Eating practices of the best endurance athletes in the world

Daily nutrient intake

About 86 percent of daily calories came from vegetable sources, with 14 percent from animal foods. As you might expect, the Kenyan-runners' diets were extremely rich in carbohydrate, with 76.5 percent of daily calories coming from carbs. The Kenyans ate about 10.4 grams of carbohydrate per kilogram of body mass each day, or approximately 4.7 grams per pound of body weight.

An amazing facet of the Kenyans' eating habits was the consistency of this carbohydrate intake: Every 24 hours, the Kenyans took in about 600 grams of carbohydrate, with very little variation from day to day. They were truly stocking their leg muscles with glycogen, giving their sinews the right fuel necessary for the high-intensity training they were conducting -- and avoiding the fatigue which automatically follows on the heels of glycogen wipe-outs.

Incidentally, sports-nutrition experts frequently recommend that athletes involved in strenuous training should consume about nine or more grams of carbohydrate per kilogram of body mass per day, so you can see that the Kenyans were truly eating according to current scientific wisdom.

Given such an ample carbohydrate intake and the reliance on vegetable foods, fat intake was bound to be modest, and it was: About 13.4 percent of daily calories came from fat (~46 grams), with 61 percent of these calories coming from milk (Kenyan runners ordinarily place full-cream milk in their tea).

Protein intake amounted to 10.1 percent of all calories and a total of 1.3 grams of protein per kilogram of body weight per day (75 total grams daily). Once again, the Kenyans were fully in line with recommendations of top sports nutritionists, who call for protein intakes of ~1.2 grams per kilogram daily for endurance athletes. About two-thirds of the protein came from plant foods. Water intake was modest (about 1.113 liters per day), and the Kenyans actually tended to drink more tea than water on a daily basis (tea consumption was about 1.243 daily liters).

The foods

As you might expect, ugali furnished about 23 percent of the runners' daily calories; after all, it's the national dish of Kenya. There were some surprises in the dietary data, however. For example, just behind ugali in second place for calorie-provisioning was plain sugar, which provided about one out of every five calories (20 percent) consumed by the Kenyans over the course of the day.

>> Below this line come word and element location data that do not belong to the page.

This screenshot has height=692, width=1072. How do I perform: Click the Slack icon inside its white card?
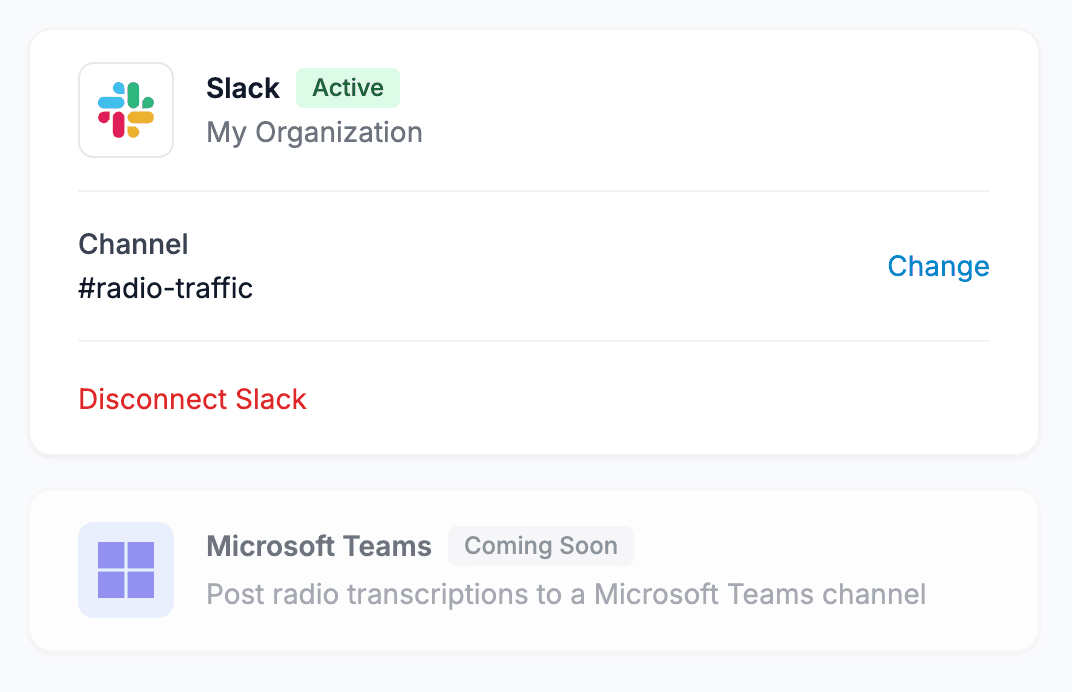(126, 110)
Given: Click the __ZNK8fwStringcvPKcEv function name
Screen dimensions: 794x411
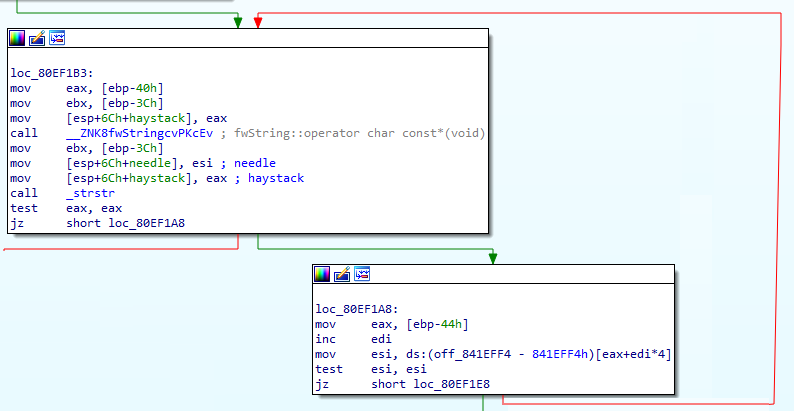Looking at the screenshot, I should coord(129,133).
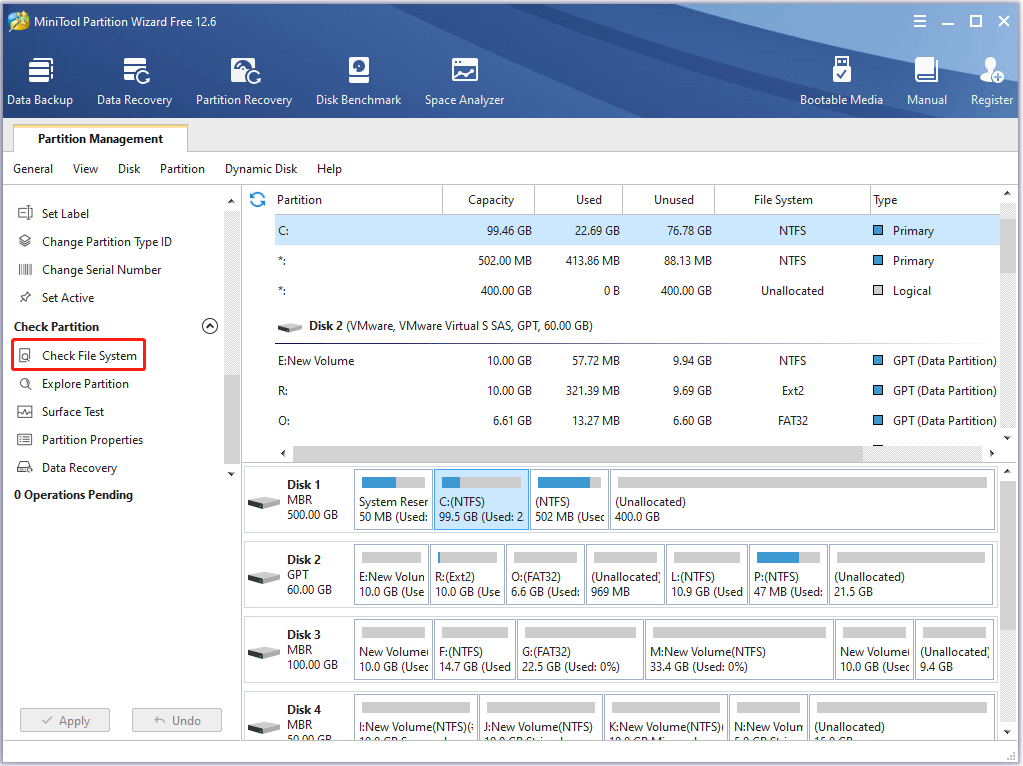Collapse the Check Partition section

click(210, 325)
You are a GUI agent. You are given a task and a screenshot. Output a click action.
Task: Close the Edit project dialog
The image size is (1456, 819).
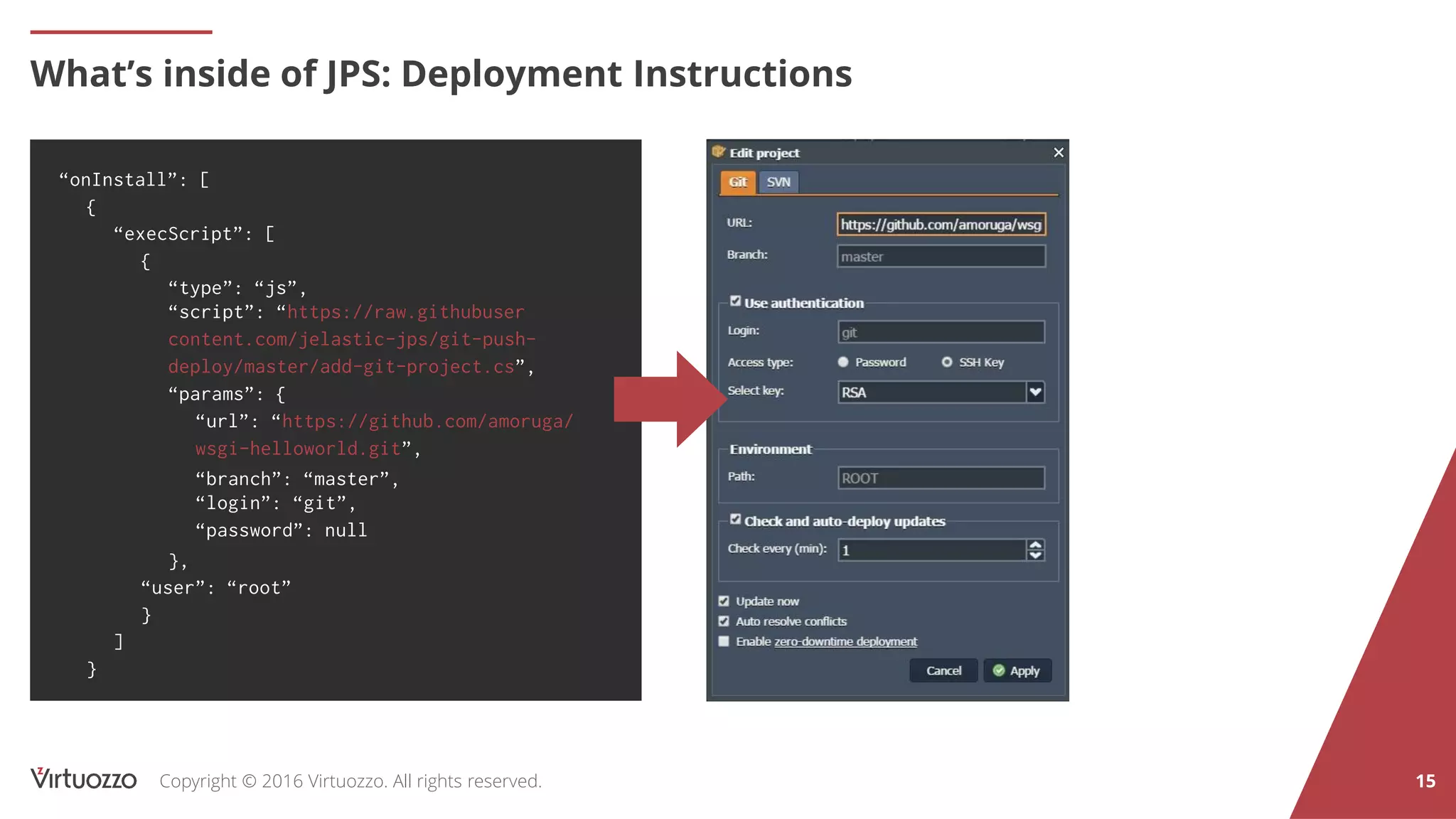tap(1058, 153)
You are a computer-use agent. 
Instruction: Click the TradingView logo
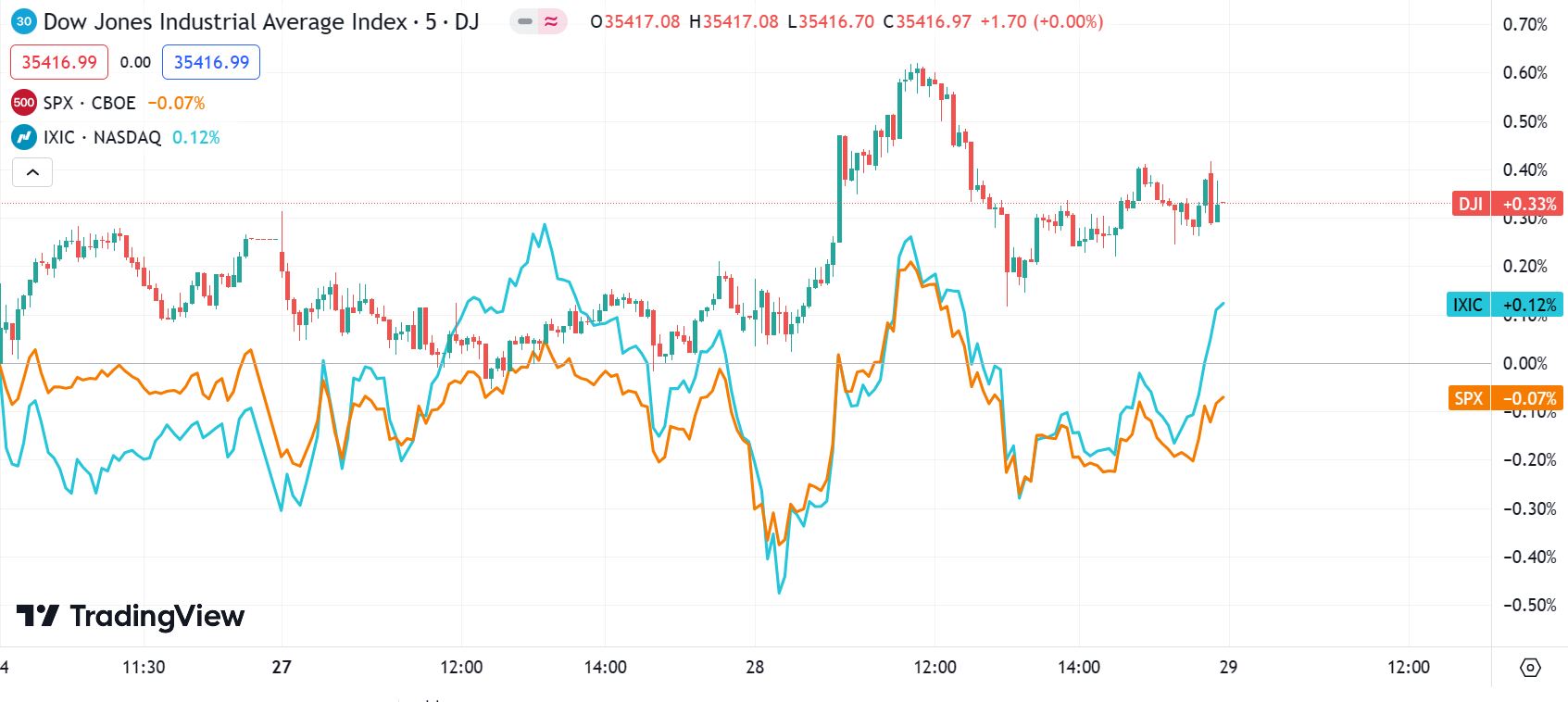point(131,616)
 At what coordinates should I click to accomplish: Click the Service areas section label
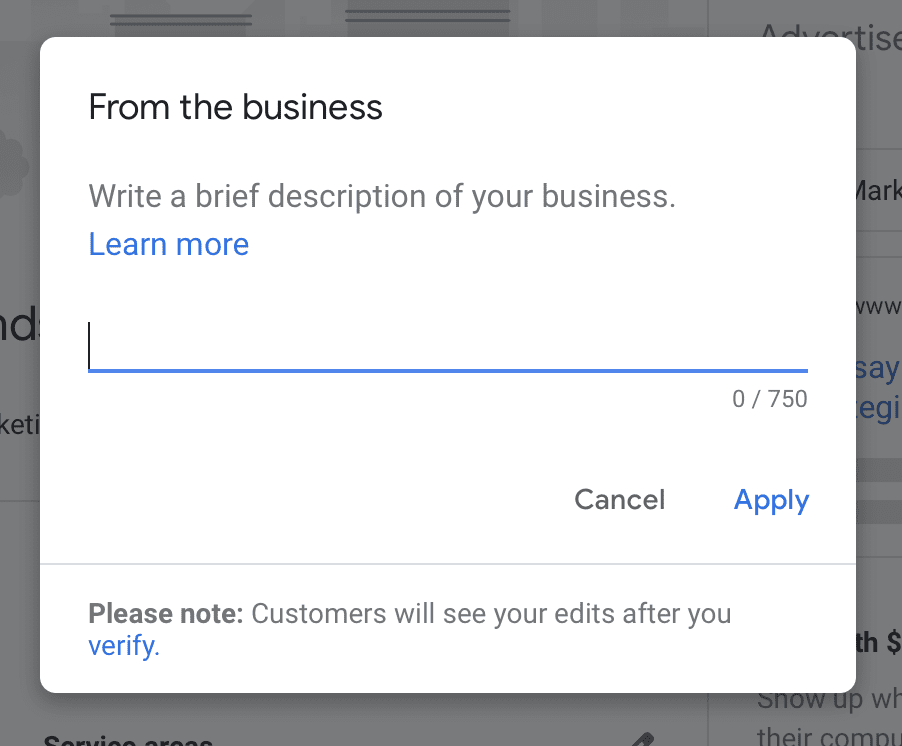click(x=128, y=740)
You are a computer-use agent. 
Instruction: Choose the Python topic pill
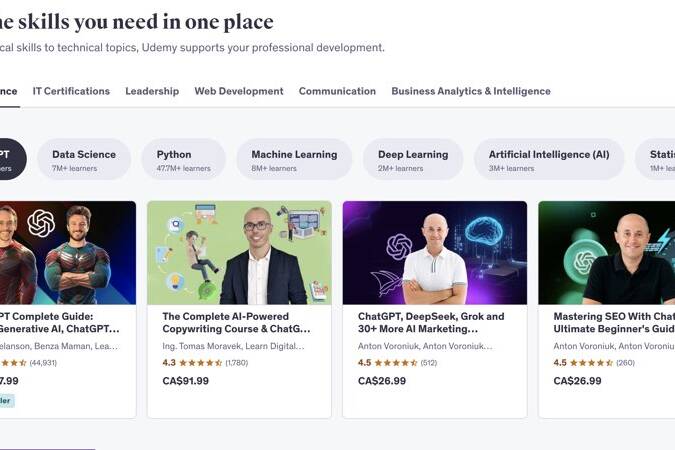[x=183, y=159]
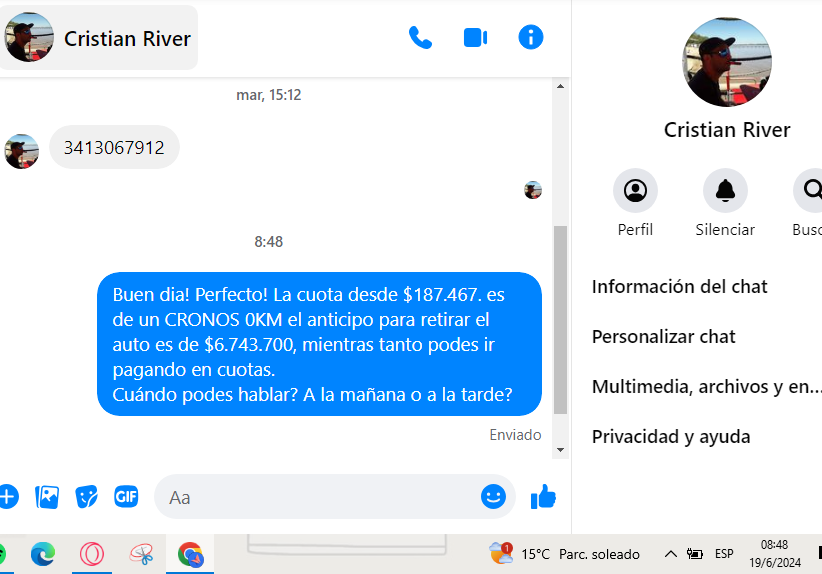This screenshot has height=574, width=822.
Task: Send a thumbs-up like
Action: pyautogui.click(x=543, y=496)
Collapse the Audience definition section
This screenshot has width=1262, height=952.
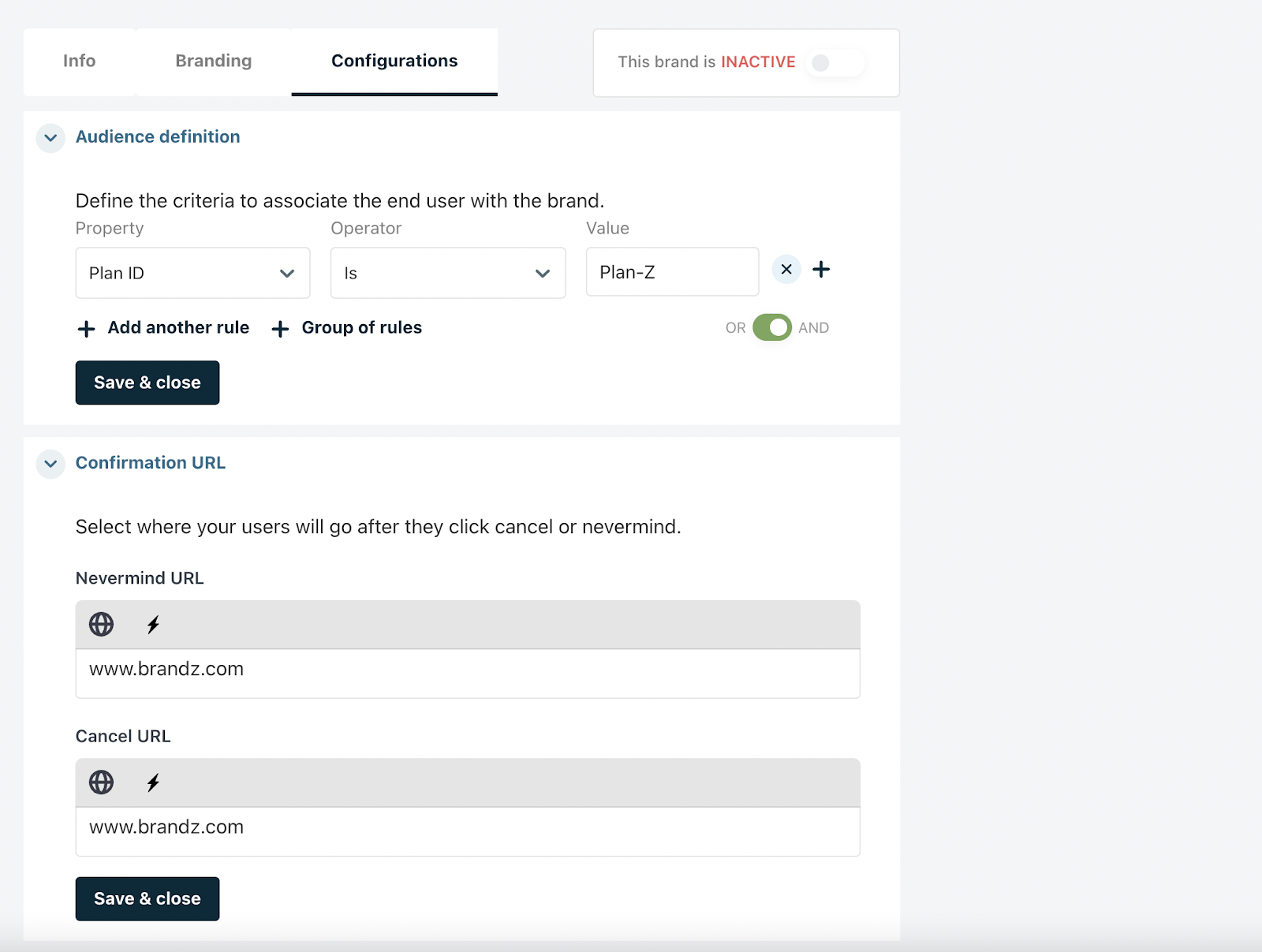tap(50, 138)
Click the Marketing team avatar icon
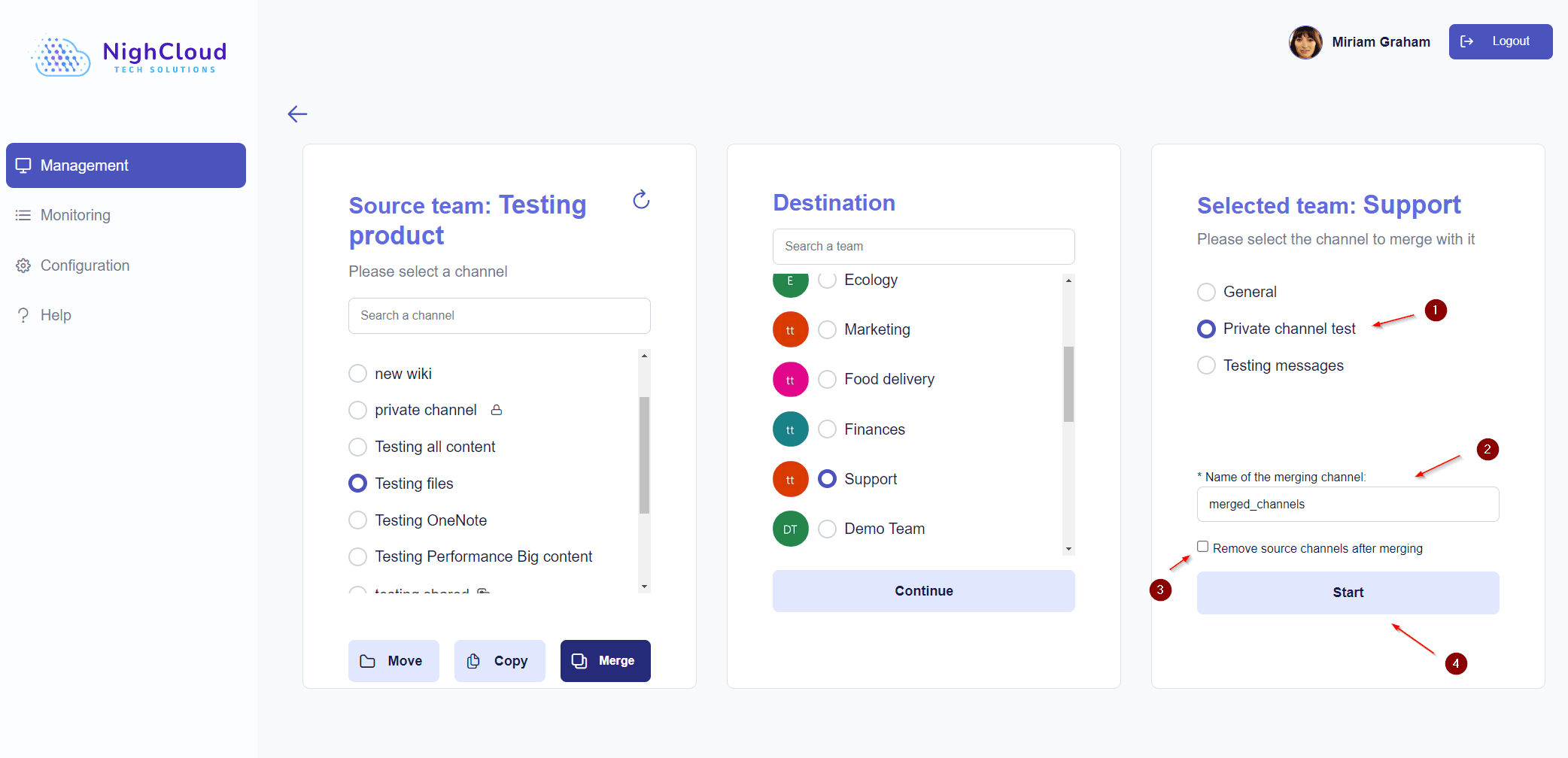This screenshot has width=1568, height=758. click(x=790, y=330)
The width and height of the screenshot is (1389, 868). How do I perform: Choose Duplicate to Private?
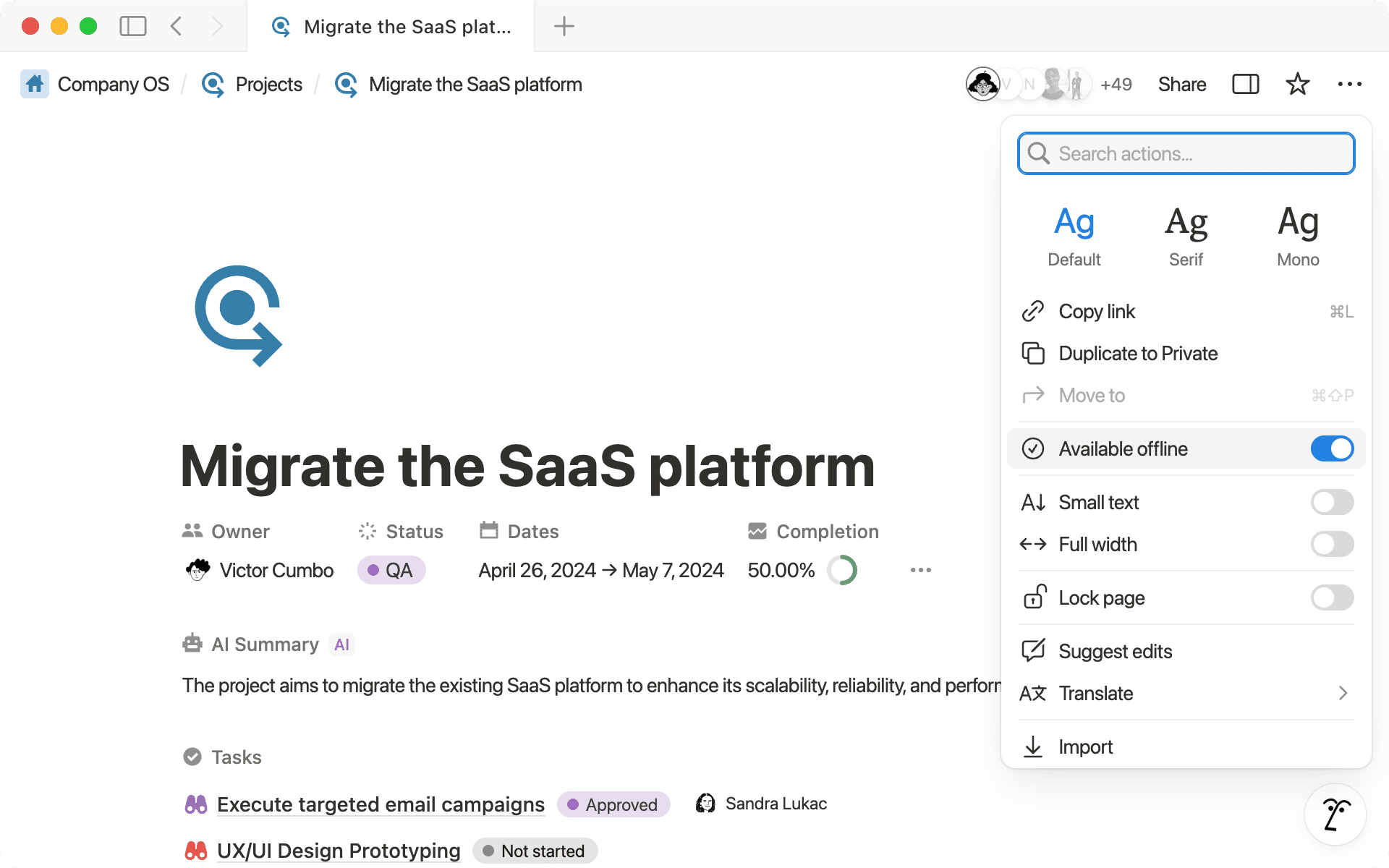pyautogui.click(x=1137, y=353)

That's right, the vitamin-free, mineral-free, "bad," "simple" carb from which Americans are fleeing was consumed in rather prodigious amounts, about 133.5 grams (534 calories) per day. Similar levels of sugar consumption are sometimes blamed for the rising tide of obesity in the U.S., particularly among young people, but in fact sugar intake provides some key advantages for athletes involved in intense training on a daily basis: After all, the stuff re-stocks muscle-glycogen stores very quickly and effectively.

As long as the rest of the diet is rich in vitamins, minerals, fiber and anti-oxidants (which is the case with the elite Kenyans), and as long as regular exercise is carried out and caloric intake doesn't exceed caloric expenditure (also the case), sugar isn't a bad thing at all. In fact, it can be argued (from the quick-glycogen-replacement standpoint), that sugar is a rather-desirable nutrient (before you send me any angry letters on this topic, please look up the frequencies of type 2 diabetes in Kenya and the U.S.).

In terms of providing calories, the "big-four provisioners" in the Kenyans' diets were:

  1. ugali, with 23 percent of total calories
  2. sugar, with 20 percent of all calories
  3. rice, at 14 percent
  4. milk, hitting 13 percent
No other single food provided more than six percent of daily caloric sustenance (bread was at six percent, with potatoes and beans at five percent each).

Milk provided the lion's share of protein, with 28 percent of daily protein grams (and calories), followed by beans, with a respectable 19-percent share, and rice and ugali were neck-and-neck for third and fourth, with 12 and 11 percent of daily protein, respectively. A smaller surprise? Since the Kenyans relied so heavily on full-cream milk as a source of energy and protein, their daily consumption of saturated fat checked in at about 28 grams -- 252 calories out of the daily caloric quota of 3,000 or so.